> **Recorded data**:
=====

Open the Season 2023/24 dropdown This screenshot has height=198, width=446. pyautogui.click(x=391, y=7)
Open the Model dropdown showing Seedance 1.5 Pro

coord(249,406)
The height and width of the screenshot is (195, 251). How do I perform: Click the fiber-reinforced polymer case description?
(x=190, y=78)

=====

> **How to complete this task**: From the first line to the last, return the listing exactly.

> **Your solution**:
Open the Season 2023/24 dropdown This screenshot has height=198, width=446. pyautogui.click(x=391, y=7)
Open the Model dropdown showing Seedance 1.5 Pro

coord(249,406)
The height and width of the screenshot is (195, 251). How do I perform: Click the fiber-reinforced polymer case description?
(x=190, y=78)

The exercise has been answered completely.